The most durable damage from Thursday’s decision is not, however, the perpetuation of the ACA, which can be undone by what created it — legislative action. The paramount injury is the court’s embrace of a duty to ratify and even facilitate lawless discretion exercised by administrative agencies.

The court’s decision flowed from many prior decisions by which the judiciary has written rules that stack the deck to favor the government in cases of statutory construction. The decision also resulted from Chief Justice John Roberts’ embrace of the doctrine that courts, owing vast deference to the purposes of the political branches, are obligated to do whatever is required to make a law efficient, regardless of how the law is written. But what Roberts does by way of, to be polite, creative construing (Justice Antonin Scalia, dissenting, calls it “somersaults of statutory interpretation”) is legislating, not judging.
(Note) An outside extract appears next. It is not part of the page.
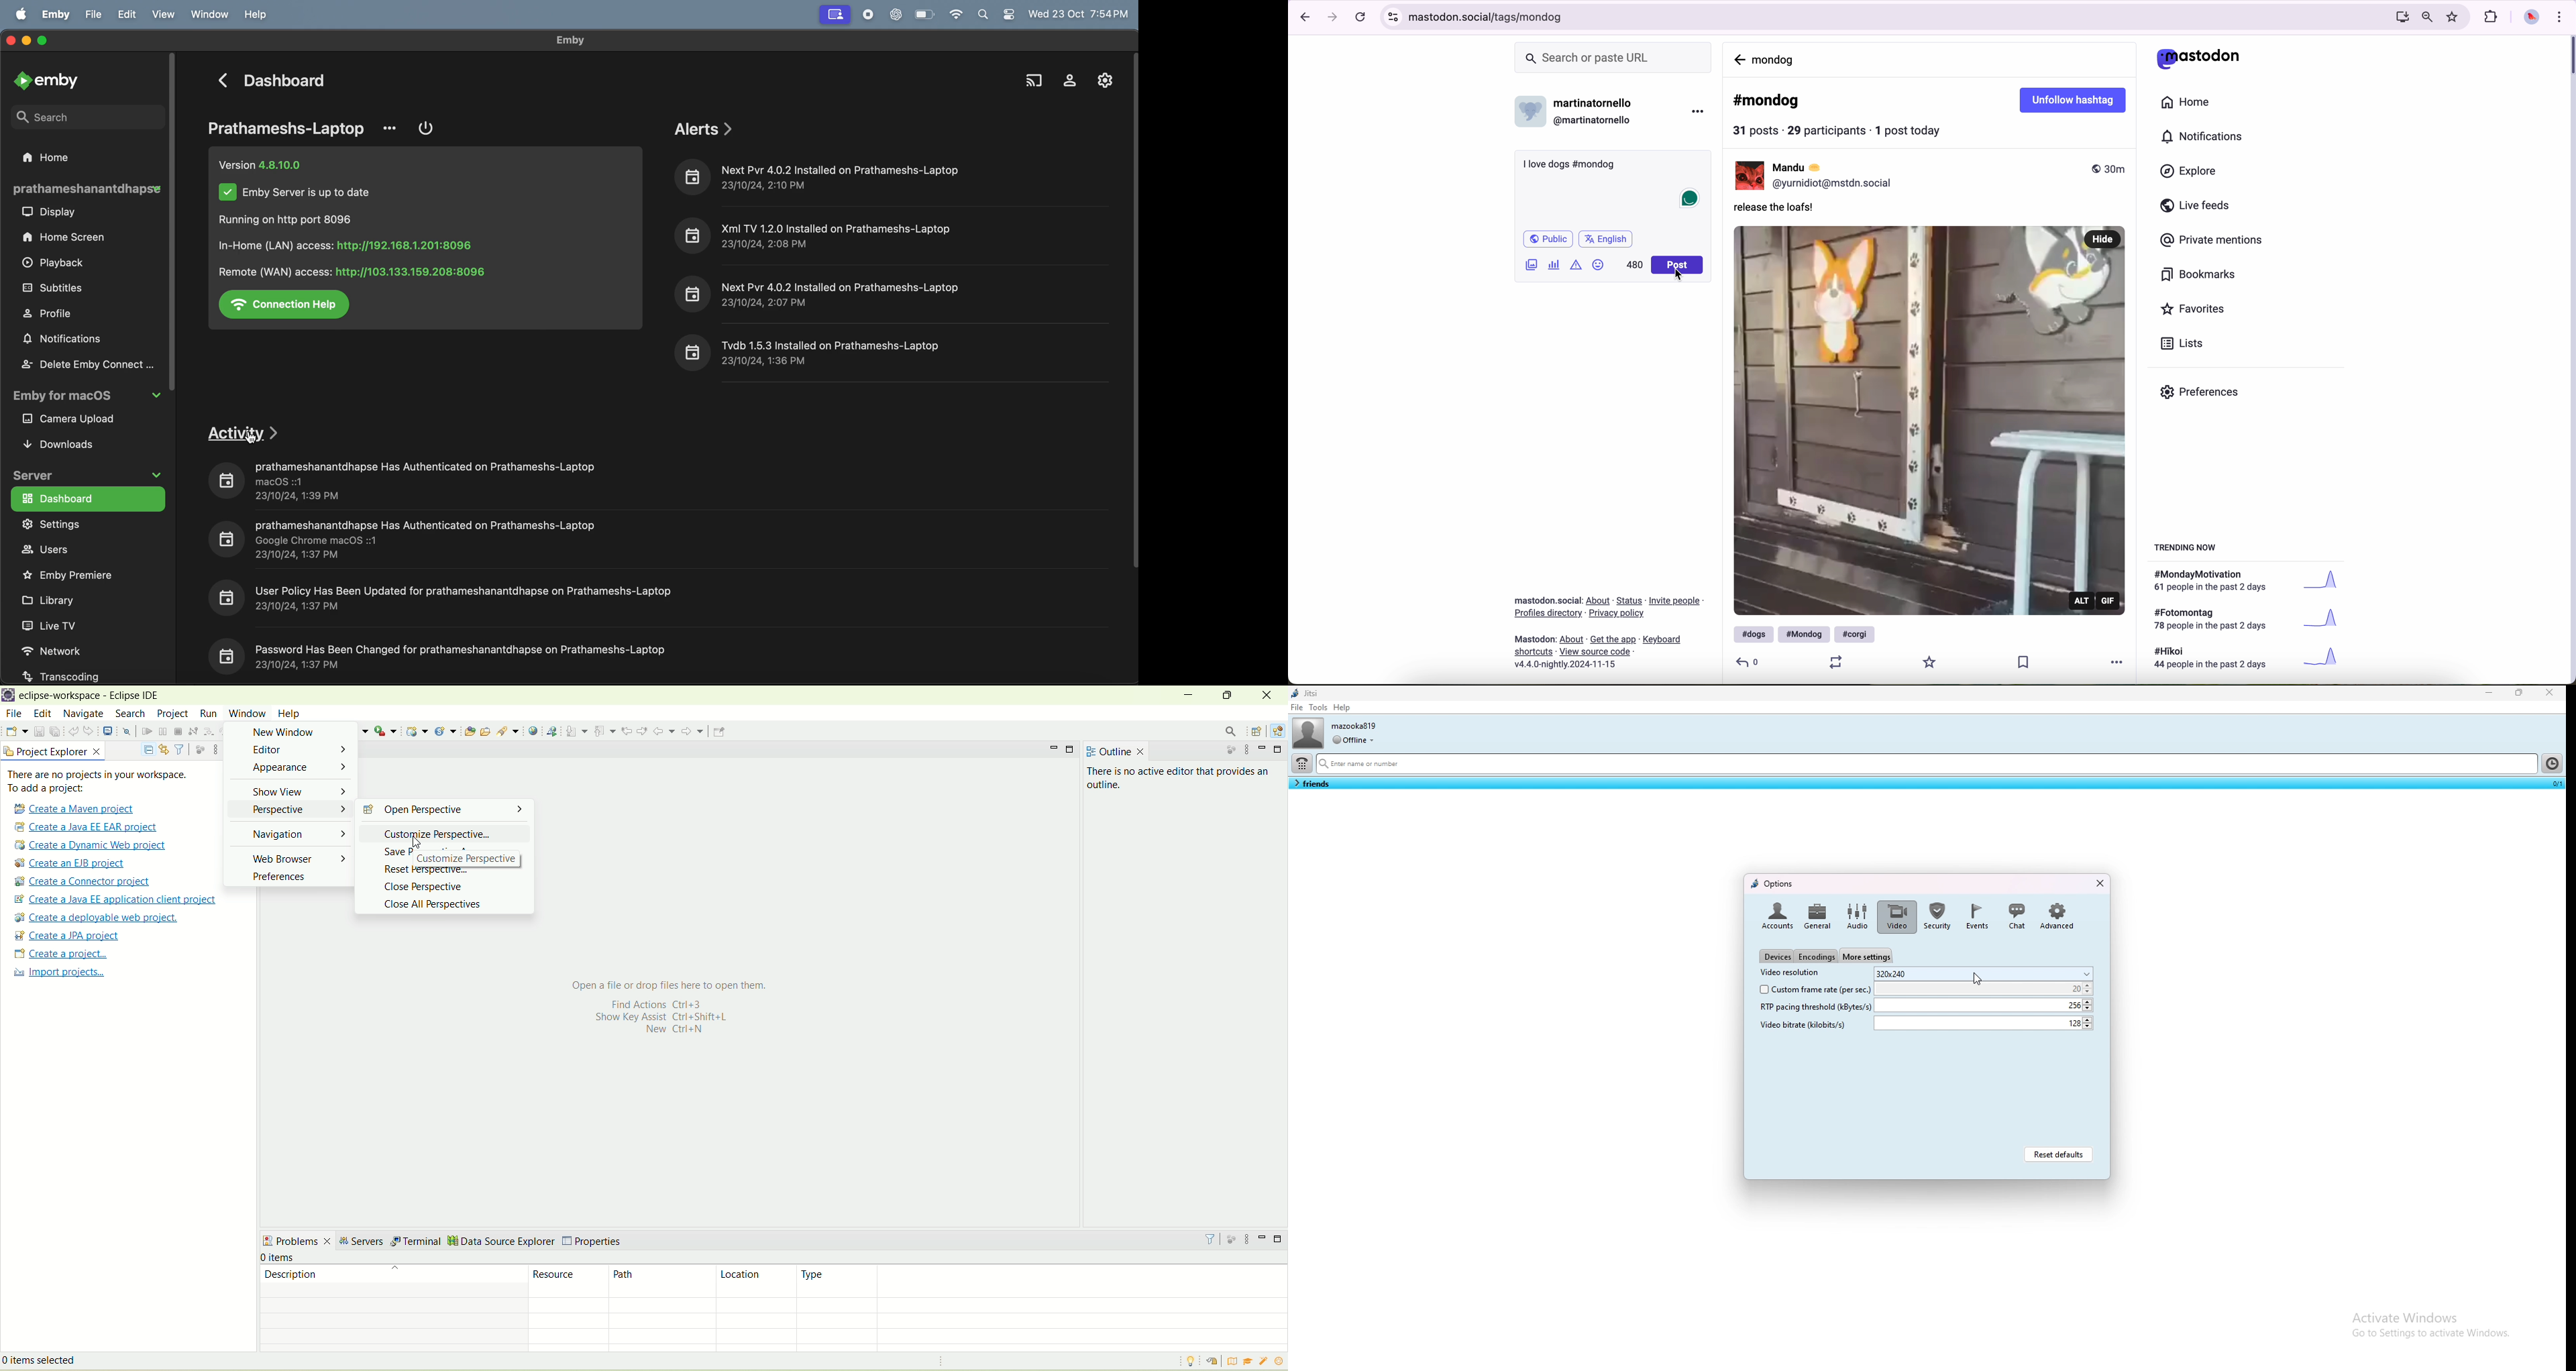  I want to click on private mentions, so click(2215, 241).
Roberts writes, almost laconically, that the ACA “contains more than a few examples of inartful drafting.” That is his artful way of treating “inartful” as a synonym for “inconvenient” or even “self-defeating.”
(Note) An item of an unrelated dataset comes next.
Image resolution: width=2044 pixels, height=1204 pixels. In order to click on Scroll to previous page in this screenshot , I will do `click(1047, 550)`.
Rolling up the sleeves of his black robe and buckling down to the business of redrafting the ACA, Roberts cites a doctrine known as “Chevron deference.” Named for a 1984 case, it is central to the way today’s regulatory state functions.

The doctrine is that agencies charged with administering statutes are entitled to deference when they interpret ambiguous statutory language.

As applied now by Roberts, Chevron deference obligates the court to ignore language that is not at all ambiguous but is inconvenient for the smooth operation of something Congress created. Exercising judicial discretion in the name of deference, Roberts enlarges executive discretion. He does so by validating what the IRS did when it ignored the ACA’s text in order to disburse billions of dollars of subsidies through federal exchanges not established by the states.

Chevron deference does for executive agencies what the “rational basis” test, another judicial invention, does for legislative discretion.

Since the New Deal, courts have permitted almost any legislative infringement of economic liberty that can be said to have a “rational basis.” Applying this extremely permissive test, courts usually approve any purpose that a legislature asserts. Courts even concoct purposes that legislatures neglect to articulate. This fulfills the Roberts Doctrine that it is a judicial function to construe laws in ways that make them perform better, meaning more efficiently, than they would as written by Congress.

Thursday’s decision demonstrates how easily, indeed inevitably, judicial deference becomes judicial dereliction, with anticonstitutional consequences. We are, says William R. Maurer of the Institute for Justice, becoming “a country in which all the branches of government work in tandem to achieve policy outcomes, instead of checking one another to protect individual rights. Besides violating the separation of powers, this approach raises serious issues about whether litigants before the courts are receiving the process that is due to them under the Constitution.”

The Roberts Doctrine facilitates what has been for a century progressivism’s central objective, the overthrow of the Constitution’s architecture. The separation of powers impedes progressivism by preventing government from wielding uninhibited power. Such power would result if its branches behaved as partners in harness rather than as wary, balancing rivals maintaining constitutional equipoise.

Roberts says “we must respect the role of the legislature” but “a fair reading of legislation demands a fair understanding of the legislative plan.” However, he goes beyond “understanding” the plan; he adopts a legislator’s role in order to rescue the legislature’s plan from the consequences of the legislature’s dubious decisions. By blurring, to the point of erasure, constitutional boundaries, he damages all institutions, not least his court.